### YOUR GOAL
Write the entries below out again in full. Match every character.

-----

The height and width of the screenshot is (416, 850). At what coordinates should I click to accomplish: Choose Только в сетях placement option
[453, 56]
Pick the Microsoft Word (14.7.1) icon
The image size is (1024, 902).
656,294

-----

### REPLY
The height and width of the screenshot is (416, 850). At what coordinates should I click to accomplish: Choose Только в сетях placement option
[453, 56]
Pick the Microsoft Word (14.7.1) icon
The image size is (1024, 902).
656,294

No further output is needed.